In the beginning of 2022, I have built for the Forbidden Stories platform their one year anniversary map of the Project Pegasus initial release. They wanted to make accessible the data related to the (sometimes potential) victims and (sometimes potential) clients of the Pegasus spyware.

The revelations being international and based on geographic data we built a web interactive world map. The experience is split in two distinct parts. First is the explanatory part with a scrollytelling identifying the events that occured during and after the revelations. And then an exploratory part where the user is given full access to the world map so that they find detailed description of every country’s involvement.

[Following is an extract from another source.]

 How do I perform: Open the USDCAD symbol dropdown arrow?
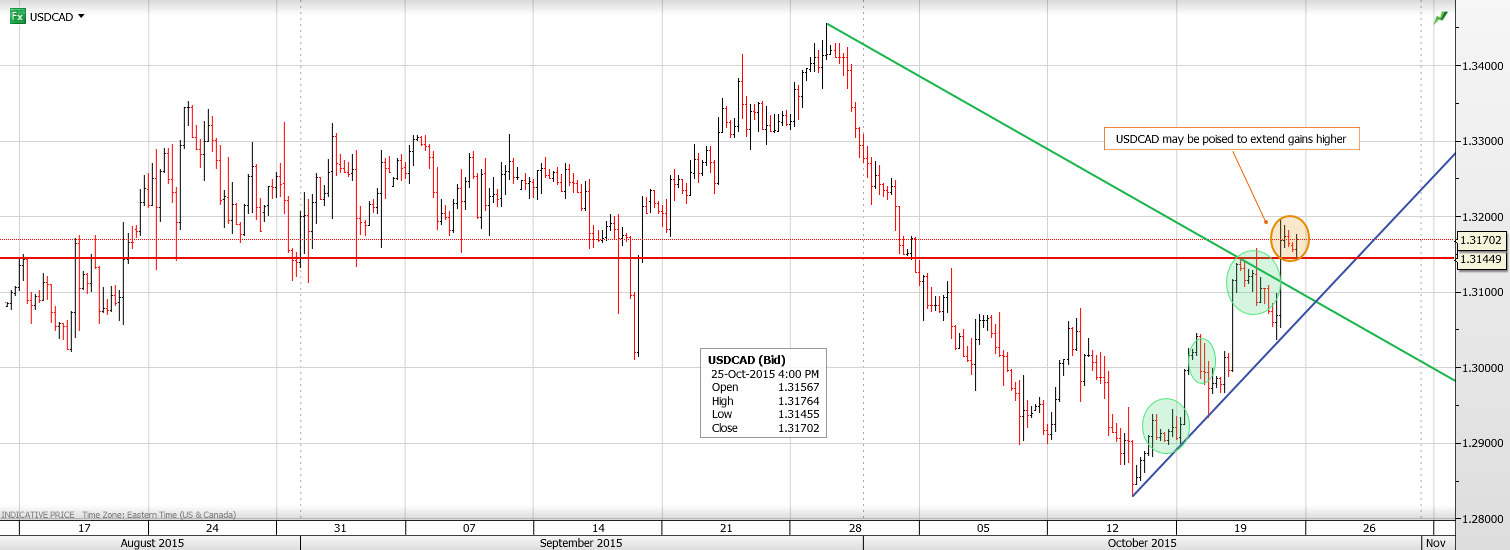pos(81,17)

The result is available here.

Screenshot of the app where we see a map of the world centered on the atlantic ocean. Every country is grey besides France, Hungary, Israel and El Salvador that are red.  

The map

In the context of an international investigative journalism project, every element of the map becomes important and not every question is easy to answer. Especially concerning the map itself :

As far as the map projection is concerned, I worked with d3-geo that offers many projection options. We eventually chose the Natural Earth Projection for how it eases the interactions with the map, and does have a convenient scale for the areas where the main Pegasus Project actions are happening.

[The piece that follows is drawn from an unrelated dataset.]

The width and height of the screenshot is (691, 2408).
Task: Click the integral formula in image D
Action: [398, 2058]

Deciding upon which border to display is sensitive and the rules are unclear. We went for the most used borders in French mainstream media maps such as Le Monde ones. For the contention over West Sahara for example, Google Maps “solves” it by displaying different borders based on where you connect from.

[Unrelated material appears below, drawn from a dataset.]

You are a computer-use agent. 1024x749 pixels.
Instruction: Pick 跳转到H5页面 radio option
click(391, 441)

Screenshot of the app where we see a map of the world. All countries that have a (sometimes suspected) role in the Pegasus Project are highlighted.  

The accessibility

I’ve had dedicated time to work on improving the accessibility. Accessibility in data visualisation can be tricky because developers are not used to doing it systematically. Many code examples for web dataviz libraries omit the accessible part.

On the internet, 1-2% of people navigate without having JS enabled (maybe even more when it comes to reading articles as users disable javascript to bypass paywalls). As the data of the app is only be accessible through the interactive map, giving a specific access to the information to these users is primordial. I created a separate website that doesn’t require javascript, and that displays the scrollytelling text, images of the map, and the list of links to all countries texts.

Navigation was another concern. Especially the scrollytelling that is not rare, but its use may not be obvious to all readers. I made sure it would be navigable through scrolling with mouse or arrows, TAB, and with buttons. The scrollytelling being displayed as an intro to the exploration of countries, I made sure it’s skippable and that the user can come back to it at any time.

I tested the app with VoiceOver to make sure it’s usable with at least one screen reader to eliminate the most serious mistakes. I know that VoiceOver is not the most used, and that all screen readers don’t work the same way. One of my regrets about this project was not having enough time before release to do it.